Well, I was a member of the Bar Council under Barrister Tchoungang and I heard like many other people that there were projects for the opening of law schools in Buea and Yaounde. To tell you the truth I have not seen any documents which make any law school operational either in the next one week, or month or in the nearest future. So, it is difficult to say what I can do about that; whether I can carry out or continue that project.

Barrister Tchoungang and I have been talking and he would be handing over to me. I will see the documentation, I would see whatever projects there are left either to be started or uncompleted and then I would continue. Let me first of all see the things and know where I am or am going to. That decision is not the prerogative of the Bar President, it is of the Bar Council.

We don't see the Bar owning structures such as secretariats; are you considering things like that?

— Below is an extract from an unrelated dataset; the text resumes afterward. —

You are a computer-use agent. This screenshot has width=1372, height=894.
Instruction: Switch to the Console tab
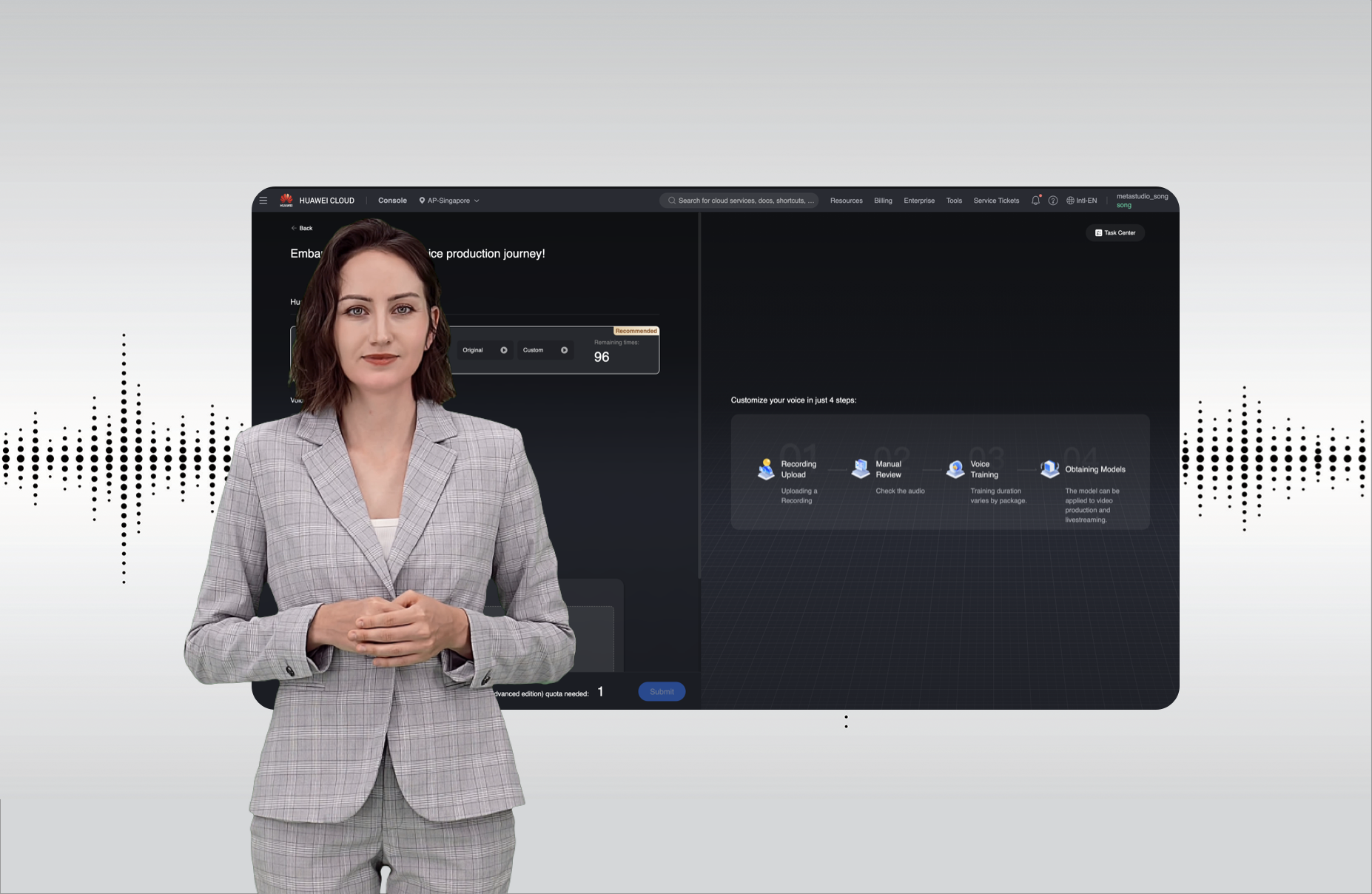(392, 200)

The Bar is renting premises in Yaounde where it has its head quarters. There, you would have offices for the President of the General Assembly, the Bar President, Treasurer and the Secretary. We also have workers there. But if you are talking about structures that are our own, then we don't have. But we will think about that.

How will you want to see the Bar Association at the end of your mandate?

I have been in the Bar Council for a long time now and I have watched the Bar go from day to day. Now, I am at the head of the Bar; I know where I am now and know what people expect of me. The only thing I hope to do is to leave the Bar better than I met it, God being my helper.